Naturally, then, Sophie is the catalyst who challenges the Reynolds family in ways they never expected. And in some ways, she is a cipher. We only ever see her in the Reynolds' town: we never see her in her natural environment, back in Northamptonshire, and hear only rudimentary fragments of her — admittedly sad — life back home. At first, she tries hard to fit in: she hangs out with Lauren and Lauren's friends, she tries desperately not to impose on Lauren (no mean feat given that they are sharing a room), and she refuses at first to reveal her piano-playing talent. You can see that she isn't happy there, set adrift from whatever past tense she has left behind.
From the start, though, there is a spark between Sophie and Keith. Partly because of this, she tries to drop his class, but to no avail, and after they bond over some Chopin, you can see the connection begin to develop.
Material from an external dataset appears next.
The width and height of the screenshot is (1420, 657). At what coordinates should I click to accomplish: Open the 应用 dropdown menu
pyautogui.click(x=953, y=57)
Perhaps she is searching for a father figure, perhaps she just needs a saviour; either way, she feels like she can talk to Keith better than to anyone else, including Megan and especially Lauren. Keith, meanwhile, is tempted by the seeds Sophie plants in his mind: the idea that he is wasting his life by not trying to realise his dreams, for example. As they slowly fall for each other, the simplicity of Sophie's plan appeals to Keith, but it takes a disastrous incident for him to see it for what it is: a simplistic plan created by an 18-year-old with no commitments and very little life experience, no matter how wise beyond her years she may seem.
Breathe In reminded me of A Late Quartet in some ways, as well as sharing some thematic elements with Like Crazy. Jones puts in a really strong performance, with good support from Pearce, and clocking in at just over 90 minutes, the movie is neatly scripted, letting the action — such action as there is in this languorous and often melancholy film — unfold at the pace you would expect from its sleepy suburban setting. The dialogue felt convincing, and I'm pretty sure that as with Like Crazy, there was a fair bit of improvisation. I watched this film on Curzon On Demand on Sunday night, while sitting on my apartment's little balcony, which felt like the right kind of screening venue for Breathe In.